Los verdaderos usurpadores

El genocidio para ampliar el territorio disponible para la explotación agrícola-ganadera que insertara a la nación como
engranaje del sistema económico internacional; el control violento de la población para forjar las bandas armadas
necesarias para sostener ese régimen social y la civilización como imposición de su legalidad. Más que darle el alma “a
la niñez con el saber”, es dándoles la tierra que Sarmiento (y Avellaneda después) aportaron el alma a la burguesía
nacional que detenta la propiedad usurpada como propiedad privada.

No se trata solo de la tierra productiva. Las ganancias obtenidas con esa expropiación a gran escala fueron, entre otras
cosas, a la especulación inmobiliaria en las ciudades.
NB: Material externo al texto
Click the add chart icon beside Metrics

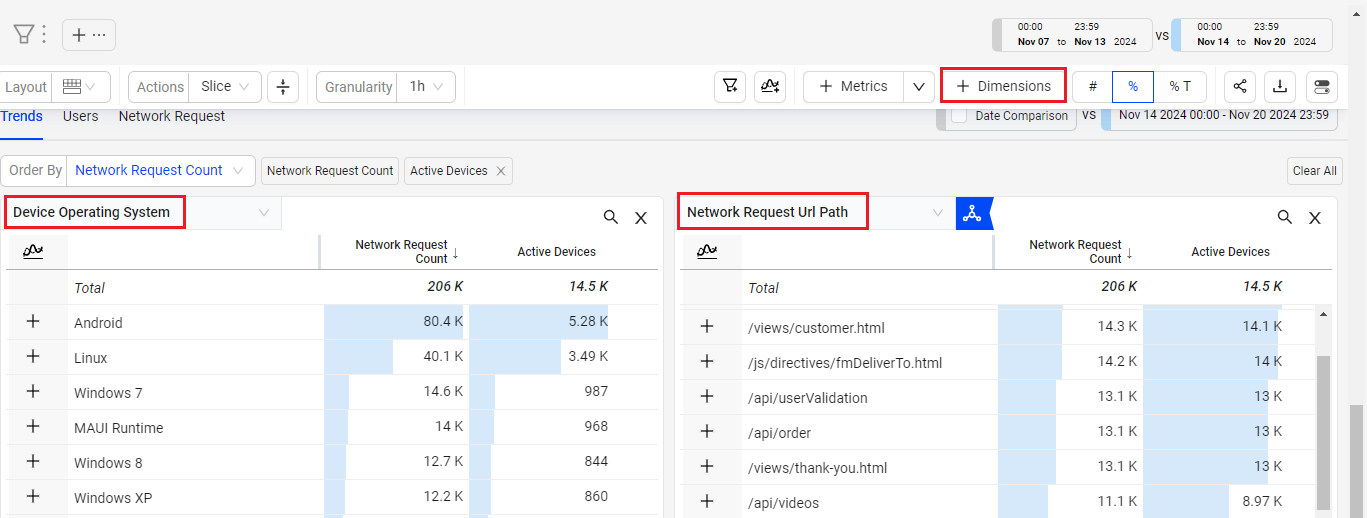click(x=768, y=86)
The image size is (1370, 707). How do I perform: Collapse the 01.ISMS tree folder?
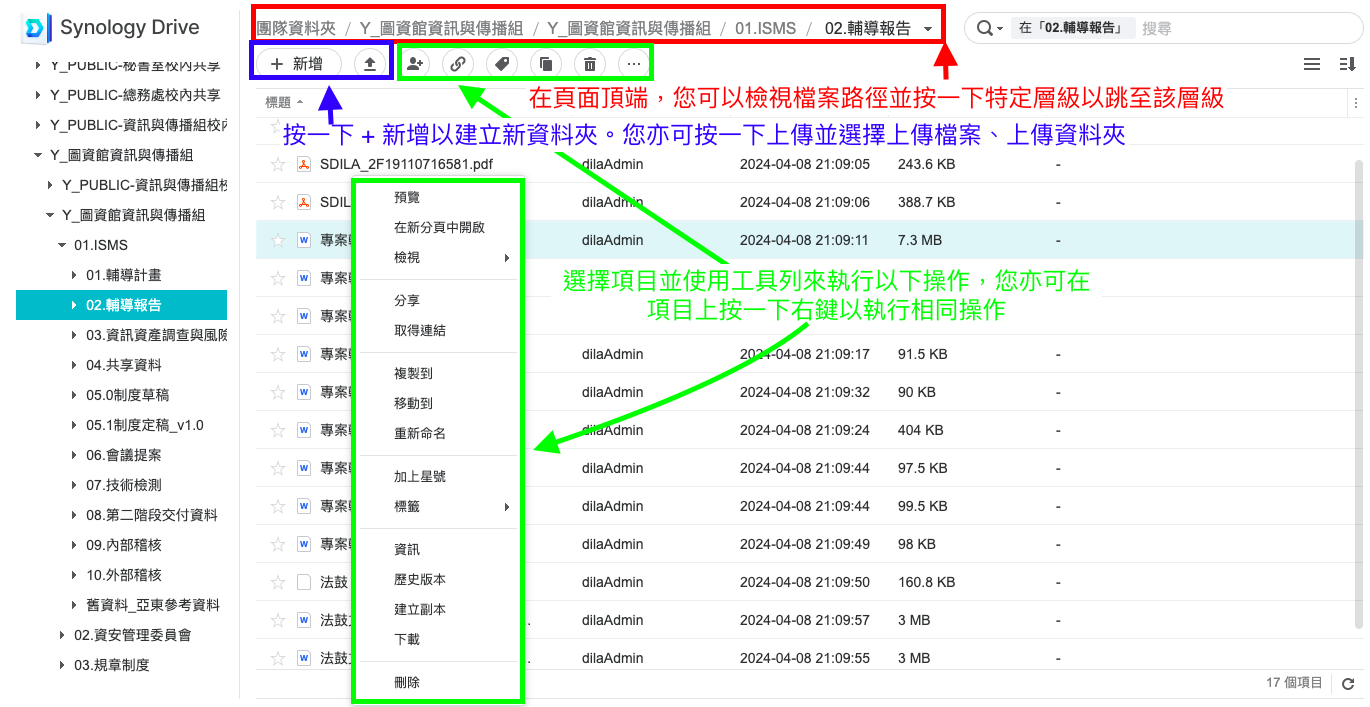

Como señaló Gabriel Piro en “Una historia de urbanización,
desigualdad y lucha de clases”, historizando los vínculos perdurables entre ganancias terratenientes y las
desigualdades en el acceso a la vivienda urbana:

… el mecanismo de la “enfiteusis” rivadaviana, las campañas militares bajo los gobiernos de Rosas y más delante de
Mitre, Avellaneda y Roca, fueron delineando los contornos de un acceso a la propiedad en el cual la renta de la tierra se
fue entrelazando directamente con la especulación financiera e inmobiliaria, en tanto los vaivenes en la valorización del
suelo se transformaban en el punto de mira de quienes detentaron casi gratuitamente los títulos de propiedad.

Los usurpadores del campo fueron los usurpadores, también, de la ciudad.

En una columna reciente Martín Kohan resaltaba hasta qué punto el siglo XIX persiste “de manera tan obstinada como
matriz de interpretación de las cosas que nos pasan. No estamos ahí, pero nos pensamos desde ahí”. La sensación
de déjà vu tiene bases reales: siglo y medio después y con tanta agua corrida bajo el puente, los usurpados fueron,
sucesivamente, como señalara Viñas, los pueblos originarios, los trabajadores, los pobres, siempre “instigados” por
agitadores. Los usurpadores, sin embargo, parecen ser los mismos, a veces incluso con los mismos apellidos, como el
fiscal que se saca selfies de sus conquistas y comparte linaje con Figueroa Alcorta: las empresas fundadas bajo el ala
de una dictadura genocida que celebraba en 1982, después de cumplido su segundo genocidio, el primero, el de la
Conquista del Desierto; los que concentran la tierra, los que cuentan con la violencia del Estado para perpetuar su
propiedad privada a costa de privar a las grandes mayorías de la mínima propiedad.